Le Conseil constitutionnel a rendu, le 2 juillet 1990, la décision n° 90-274 DC relative à la loi sur la révision des évaluations des immeubles. Le texte initial visait à réformer les bases d’imposition directes locales par l’instauration d’une taxe départementale sur le revenu et diverses mesures d’urbanisme. Soixante députés et soixante sénateurs ont déféré cette loi au juge constitutionnel sitôt son adoption définitive par le Parlement français lors de la session. Les requérants soutenaient l’irrégularité de la procédure d’amendement et la violation des principes de libre administration des collectivités territoriales ainsi que d’égalité devant l’impôt. La juridiction devait déterminer si l’introduction de dispositions étrangères au projet initial et l’encadrement des ressources locales respectaient les exigences fondamentales de la Constitution. Le juge censure l’amendement relatif à l’urbanisme mais valide l’encadrement fiscal temporaire sous réserve d’une définition législative précise des délais d’application dans l’espace. L’étude de cette décision permet d’analyser la rigueur procédurale de l’élaboration législative avant d’aborder l’encadrement des garanties matérielles de la décentralisation par le pouvoir législatif.

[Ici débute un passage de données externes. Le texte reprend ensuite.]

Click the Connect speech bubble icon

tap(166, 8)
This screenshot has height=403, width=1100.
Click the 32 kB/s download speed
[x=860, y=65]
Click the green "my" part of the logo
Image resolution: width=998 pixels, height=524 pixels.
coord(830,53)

I. La rigueur procédurale de l’élaboration législative
A. L’exigence d’un lien suffisant pour l’exercice du droit d’amendement
Le juge constitutionnel rappelle que le droit d’amendement constitue le corollaire nécessaire de l’initiative législative garantie par les articles trente-neuf et quarante-quatre de la Constitution. Toutefois, les modifications apportées au texte en cours de discussion ne sauraient « ni être sans lien avec ce dernier ni dépasser par leur objet » ses limites. En l’espèce, l’article cinquante-six relatif à la fiscalité directe locale présente un rapport suffisant avec un projet de loi traitant initialement des bases d’imposition foncière. L’article seize modifiant le code de l’urbanisme en zone de montagne est déclaré contraire à la Constitution pour défaut manifeste de lien avec l’objet principal. Cette solution consacre la théorie des cavaliers législatifs afin de protéger la clarté et la sincérité des débats parlementaires lors du vote des textes.
B. L’interdiction d’une délégation législative indéterminée sur la mise en vigueur
La décision précise également l’étendue de la compétence législative en matière de fixation des règles d’entrée en vigueur des textes de loi sur le territoire. Le législateur ne peut conférer au Gouvernement le soin de fixer une date d’application sans assortir ce pouvoir d’aucune limite temporelle ou matérielle précise. Le Conseil affirme qu’une telle délégation méconnaîtrait les prérogatives fixées par l’article trente-quatre de la Constitution sans un encadrement strict de la part du Parlement. Néanmoins, le renvoi à un décret pour fixer les simples conditions d’application demeure conforme à la répartition des compétences entre le domaine de la loi. Cette distinction protège la hiérarchie des normes tout en permettant une souplesse administrative nécessaire à la mise en œuvre technique des réformes fiscales complexes.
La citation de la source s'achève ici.